An bevorzugter und unverbauter Lage über dem Zugersee nimmt das zweigeschossig über einem Sockelgeschoss errichtete Wohnhaus den Dialog mit der Landschaft und der weiten Sicht über den See und in die Berge auf. Zwei horizontal verschobene Kuben mit einem abgewinkelten, nach aussen gesetzten und ins Offene überführenden Atriumsraum bieten grosszügigen Räumen eine Hülle, die schnörkellos und klar die Übergänge von innen und aussen in Szene setzt.

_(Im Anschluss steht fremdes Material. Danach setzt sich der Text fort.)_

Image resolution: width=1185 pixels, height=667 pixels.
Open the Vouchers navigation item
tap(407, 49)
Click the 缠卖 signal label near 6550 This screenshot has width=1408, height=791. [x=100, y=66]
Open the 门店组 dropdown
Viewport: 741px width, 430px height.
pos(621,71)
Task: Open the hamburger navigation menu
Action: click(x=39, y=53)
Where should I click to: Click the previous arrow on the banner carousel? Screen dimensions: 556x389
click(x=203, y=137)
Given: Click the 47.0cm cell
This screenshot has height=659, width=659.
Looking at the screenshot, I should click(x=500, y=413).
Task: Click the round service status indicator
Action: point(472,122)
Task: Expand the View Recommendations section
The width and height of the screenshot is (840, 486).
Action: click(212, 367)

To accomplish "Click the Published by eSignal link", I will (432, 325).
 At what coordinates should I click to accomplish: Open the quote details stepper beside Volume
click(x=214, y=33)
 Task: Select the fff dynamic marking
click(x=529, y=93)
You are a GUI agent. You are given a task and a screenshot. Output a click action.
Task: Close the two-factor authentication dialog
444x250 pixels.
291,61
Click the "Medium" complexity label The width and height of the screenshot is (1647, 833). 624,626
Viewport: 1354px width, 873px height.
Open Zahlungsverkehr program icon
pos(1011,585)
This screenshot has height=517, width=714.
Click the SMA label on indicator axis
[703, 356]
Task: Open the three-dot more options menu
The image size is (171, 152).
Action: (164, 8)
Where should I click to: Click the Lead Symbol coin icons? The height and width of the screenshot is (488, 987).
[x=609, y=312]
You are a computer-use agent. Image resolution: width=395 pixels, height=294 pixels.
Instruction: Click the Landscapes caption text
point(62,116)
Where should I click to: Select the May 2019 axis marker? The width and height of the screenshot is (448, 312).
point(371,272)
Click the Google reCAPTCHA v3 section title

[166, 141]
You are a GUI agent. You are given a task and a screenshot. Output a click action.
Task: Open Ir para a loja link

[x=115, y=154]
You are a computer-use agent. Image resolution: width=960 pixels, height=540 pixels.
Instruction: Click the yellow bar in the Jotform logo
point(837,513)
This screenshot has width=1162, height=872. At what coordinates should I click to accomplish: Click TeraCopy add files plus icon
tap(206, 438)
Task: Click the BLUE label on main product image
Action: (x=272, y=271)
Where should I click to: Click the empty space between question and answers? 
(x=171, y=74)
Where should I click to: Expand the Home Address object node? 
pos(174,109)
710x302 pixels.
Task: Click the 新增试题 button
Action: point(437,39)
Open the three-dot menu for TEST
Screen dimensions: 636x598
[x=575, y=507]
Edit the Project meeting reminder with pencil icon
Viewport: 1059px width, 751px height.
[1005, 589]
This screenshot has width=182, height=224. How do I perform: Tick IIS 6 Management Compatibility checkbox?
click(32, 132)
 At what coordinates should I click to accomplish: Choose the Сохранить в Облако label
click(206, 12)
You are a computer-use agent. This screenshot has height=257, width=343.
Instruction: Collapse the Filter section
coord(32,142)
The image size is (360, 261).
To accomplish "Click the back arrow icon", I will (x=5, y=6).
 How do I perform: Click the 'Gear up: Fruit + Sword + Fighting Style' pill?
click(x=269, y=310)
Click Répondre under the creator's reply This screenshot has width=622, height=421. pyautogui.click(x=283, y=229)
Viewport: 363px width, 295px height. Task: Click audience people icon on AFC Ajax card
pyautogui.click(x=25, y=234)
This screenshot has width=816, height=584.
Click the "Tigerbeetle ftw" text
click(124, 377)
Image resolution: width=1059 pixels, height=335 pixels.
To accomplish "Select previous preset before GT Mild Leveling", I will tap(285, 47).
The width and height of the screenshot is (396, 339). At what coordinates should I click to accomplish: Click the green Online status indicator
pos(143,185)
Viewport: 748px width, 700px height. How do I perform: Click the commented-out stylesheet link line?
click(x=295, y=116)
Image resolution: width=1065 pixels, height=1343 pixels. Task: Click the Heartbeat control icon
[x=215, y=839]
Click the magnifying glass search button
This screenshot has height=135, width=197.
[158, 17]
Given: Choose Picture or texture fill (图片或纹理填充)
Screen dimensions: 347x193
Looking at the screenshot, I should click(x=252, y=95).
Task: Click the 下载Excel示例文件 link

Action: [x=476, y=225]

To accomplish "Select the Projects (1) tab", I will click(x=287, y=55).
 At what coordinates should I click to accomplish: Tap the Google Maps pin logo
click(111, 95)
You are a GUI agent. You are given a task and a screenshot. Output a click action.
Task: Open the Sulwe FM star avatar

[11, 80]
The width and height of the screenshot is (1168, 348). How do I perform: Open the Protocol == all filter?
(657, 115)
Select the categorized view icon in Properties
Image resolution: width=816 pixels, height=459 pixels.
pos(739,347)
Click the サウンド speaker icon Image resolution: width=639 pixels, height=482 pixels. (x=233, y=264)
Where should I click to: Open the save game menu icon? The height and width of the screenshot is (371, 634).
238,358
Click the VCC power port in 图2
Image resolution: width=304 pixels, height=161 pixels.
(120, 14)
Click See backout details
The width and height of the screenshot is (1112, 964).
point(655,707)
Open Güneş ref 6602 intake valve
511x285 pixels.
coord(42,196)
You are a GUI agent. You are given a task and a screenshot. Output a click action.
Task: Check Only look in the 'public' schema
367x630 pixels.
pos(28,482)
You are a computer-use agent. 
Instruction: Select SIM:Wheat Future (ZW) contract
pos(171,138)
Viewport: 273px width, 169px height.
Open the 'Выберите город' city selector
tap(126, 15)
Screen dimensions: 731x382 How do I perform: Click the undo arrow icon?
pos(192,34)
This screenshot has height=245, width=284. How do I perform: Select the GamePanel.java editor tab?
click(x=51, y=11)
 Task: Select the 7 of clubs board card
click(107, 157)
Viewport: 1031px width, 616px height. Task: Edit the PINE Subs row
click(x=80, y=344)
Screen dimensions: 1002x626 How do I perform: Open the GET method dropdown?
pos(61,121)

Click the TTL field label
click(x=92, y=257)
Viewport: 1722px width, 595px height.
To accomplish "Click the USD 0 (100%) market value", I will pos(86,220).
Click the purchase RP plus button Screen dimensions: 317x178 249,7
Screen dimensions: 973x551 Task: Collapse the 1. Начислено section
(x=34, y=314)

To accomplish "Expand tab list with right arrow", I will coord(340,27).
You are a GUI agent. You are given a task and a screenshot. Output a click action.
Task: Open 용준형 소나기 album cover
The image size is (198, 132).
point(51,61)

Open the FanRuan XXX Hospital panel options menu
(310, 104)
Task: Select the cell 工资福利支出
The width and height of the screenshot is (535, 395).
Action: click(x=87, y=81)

Ein torartiges Architekturelement begrenzt an der Schmalseite des Swimmingpools das Grundstück und stellt mit seinem Durchblick den Bezug von Haus und sich öffnender Sicht auf die Landschaft her. Nicht Abgrenzung, sondern Übergang ist es auch hier, was die Architektur mit kräftiger, dabei alles Monumentale meidender Geste deutlich macht.

Das Haus greift Elemente der kalifornischen Moderne auf, reduziert sie auf die Grundformen und betont durch die strikt horizontale Ausrichtung die durch die grossen Glasflächen vorgegebene Leichtigkeit. Alle festen und schweren Elemente des Bauens nehmen sich hier zurück.